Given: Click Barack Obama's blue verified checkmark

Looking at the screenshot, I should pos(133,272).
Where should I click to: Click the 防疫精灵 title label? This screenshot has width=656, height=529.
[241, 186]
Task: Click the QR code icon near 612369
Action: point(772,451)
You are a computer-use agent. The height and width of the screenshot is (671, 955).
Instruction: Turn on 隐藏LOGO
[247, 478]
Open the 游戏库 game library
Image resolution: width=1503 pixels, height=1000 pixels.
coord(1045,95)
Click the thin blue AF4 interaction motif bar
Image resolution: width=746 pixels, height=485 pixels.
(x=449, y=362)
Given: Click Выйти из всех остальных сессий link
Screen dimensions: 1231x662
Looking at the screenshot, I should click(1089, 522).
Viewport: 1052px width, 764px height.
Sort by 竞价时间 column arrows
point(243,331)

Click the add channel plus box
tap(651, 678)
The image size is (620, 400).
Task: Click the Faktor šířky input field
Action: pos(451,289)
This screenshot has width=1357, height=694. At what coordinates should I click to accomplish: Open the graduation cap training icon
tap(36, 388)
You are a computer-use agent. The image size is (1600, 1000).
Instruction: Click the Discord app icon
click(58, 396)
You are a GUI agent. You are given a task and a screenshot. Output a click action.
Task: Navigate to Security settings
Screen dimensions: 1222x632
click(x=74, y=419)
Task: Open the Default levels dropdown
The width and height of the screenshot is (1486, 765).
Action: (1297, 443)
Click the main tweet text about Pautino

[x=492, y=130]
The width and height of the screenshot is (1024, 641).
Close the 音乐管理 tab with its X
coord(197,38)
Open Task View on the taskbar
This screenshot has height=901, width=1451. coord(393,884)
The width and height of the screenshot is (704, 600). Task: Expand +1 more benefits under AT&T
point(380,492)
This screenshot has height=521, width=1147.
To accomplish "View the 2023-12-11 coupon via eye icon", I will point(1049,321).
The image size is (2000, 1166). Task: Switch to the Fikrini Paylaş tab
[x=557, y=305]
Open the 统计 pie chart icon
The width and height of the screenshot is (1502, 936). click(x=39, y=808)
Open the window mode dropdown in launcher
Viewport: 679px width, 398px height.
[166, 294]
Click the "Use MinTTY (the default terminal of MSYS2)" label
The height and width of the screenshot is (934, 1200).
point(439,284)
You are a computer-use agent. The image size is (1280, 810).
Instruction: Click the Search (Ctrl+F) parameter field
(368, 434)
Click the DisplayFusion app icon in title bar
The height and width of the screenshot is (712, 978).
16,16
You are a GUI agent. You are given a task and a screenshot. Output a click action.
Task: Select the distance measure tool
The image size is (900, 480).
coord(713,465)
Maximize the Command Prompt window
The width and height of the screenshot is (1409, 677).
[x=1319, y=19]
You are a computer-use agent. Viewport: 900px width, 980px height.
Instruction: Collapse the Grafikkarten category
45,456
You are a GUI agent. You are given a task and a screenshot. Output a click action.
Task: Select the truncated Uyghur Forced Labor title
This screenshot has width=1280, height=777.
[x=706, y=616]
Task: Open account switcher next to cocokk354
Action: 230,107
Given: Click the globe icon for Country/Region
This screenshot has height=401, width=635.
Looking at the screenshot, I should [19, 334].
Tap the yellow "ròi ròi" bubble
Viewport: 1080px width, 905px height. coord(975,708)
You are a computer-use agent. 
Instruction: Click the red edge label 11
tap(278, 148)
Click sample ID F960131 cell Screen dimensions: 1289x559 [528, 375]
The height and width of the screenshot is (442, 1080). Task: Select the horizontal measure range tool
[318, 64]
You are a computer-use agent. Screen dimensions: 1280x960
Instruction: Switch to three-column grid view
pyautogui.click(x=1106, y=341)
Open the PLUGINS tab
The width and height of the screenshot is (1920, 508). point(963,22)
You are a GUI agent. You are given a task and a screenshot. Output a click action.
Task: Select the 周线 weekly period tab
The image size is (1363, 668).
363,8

....

Activity: Copy out every record exactly.

Written answer:
Given: Click Barack Obama's blue verified checkmark

Looking at the screenshot, I should pos(133,272).
Where should I click to: Click the 防疫精灵 title label? This screenshot has width=656, height=529.
[241, 186]
Task: Click the QR code icon near 612369
Action: point(772,451)
You are a computer-use agent. The height and width of the screenshot is (671, 955).
Instruction: Turn on 隐藏LOGO
[247, 478]
Open the 游戏库 game library
Image resolution: width=1503 pixels, height=1000 pixels.
coord(1045,95)
Click the thin blue AF4 interaction motif bar
Image resolution: width=746 pixels, height=485 pixels.
(x=449, y=362)
Given: Click Выйти из всех остальных сессий link
Screen dimensions: 1231x662
Looking at the screenshot, I should click(1089, 522).
Viewport: 1052px width, 764px height.
Sort by 竞价时间 column arrows
point(243,331)

Click the add channel plus box
tap(651, 678)
The image size is (620, 400).
Task: Click the Faktor šířky input field
Action: pos(451,289)
This screenshot has width=1357, height=694. At what coordinates should I click to accomplish: Open the graduation cap training icon
tap(36, 388)
You are a computer-use agent. The image size is (1600, 1000).
Instruction: Click the Discord app icon
click(58, 396)
You are a GUI agent. You are given a task and a screenshot. Output a click action.
Task: Navigate to Security settings
Screen dimensions: 1222x632
click(x=74, y=419)
Task: Open the Default levels dropdown
The width and height of the screenshot is (1486, 765).
Action: (1297, 443)
Click the main tweet text about Pautino

[x=492, y=130]
The width and height of the screenshot is (1024, 641).
Close the 音乐管理 tab with its X
coord(197,38)
Open Task View on the taskbar
This screenshot has height=901, width=1451. coord(393,884)
The width and height of the screenshot is (704, 600). Task: Expand +1 more benefits under AT&T
point(380,492)
This screenshot has height=521, width=1147.
To accomplish "View the 2023-12-11 coupon via eye icon", I will point(1049,321).
The image size is (2000, 1166). Task: Switch to the Fikrini Paylaş tab
[x=557, y=305]
Open the 统计 pie chart icon
The width and height of the screenshot is (1502, 936). click(x=39, y=808)
Open the window mode dropdown in launcher
Viewport: 679px width, 398px height.
[166, 294]
Click the "Use MinTTY (the default terminal of MSYS2)" label
The height and width of the screenshot is (934, 1200).
point(439,284)
You are a computer-use agent. The image size is (1280, 810).
Instruction: Click the Search (Ctrl+F) parameter field
(368, 434)
Click the DisplayFusion app icon in title bar
The height and width of the screenshot is (712, 978).
16,16
You are a GUI agent. You are given a task and a screenshot. Output a click action.
Task: Select the distance measure tool
The image size is (900, 480).
coord(713,465)
Maximize the Command Prompt window
The width and height of the screenshot is (1409, 677).
[x=1319, y=19]
You are a computer-use agent. Viewport: 900px width, 980px height.
Instruction: Collapse the Grafikkarten category
45,456
You are a GUI agent. You are given a task and a screenshot. Output a click action.
Task: Select the truncated Uyghur Forced Labor title
This screenshot has width=1280, height=777.
[x=706, y=616]
Task: Open account switcher next to cocokk354
Action: 230,107
Given: Click the globe icon for Country/Region
This screenshot has height=401, width=635.
Looking at the screenshot, I should [19, 334].
Tap the yellow "ròi ròi" bubble
Viewport: 1080px width, 905px height. coord(975,708)
You are a computer-use agent. 
Instruction: Click the red edge label 11
tap(278, 148)
Click sample ID F960131 cell Screen dimensions: 1289x559 [528, 375]
The height and width of the screenshot is (442, 1080). Task: Select the horizontal measure range tool
[318, 64]
You are a computer-use agent. Screen dimensions: 1280x960
Instruction: Switch to three-column grid view
pyautogui.click(x=1106, y=341)
Open the PLUGINS tab
The width and height of the screenshot is (1920, 508). point(963,22)
You are a GUI agent. You are given a task and a screenshot. Output a click action.
Task: Select the 周线 weekly period tab
The image size is (1363, 668).
363,8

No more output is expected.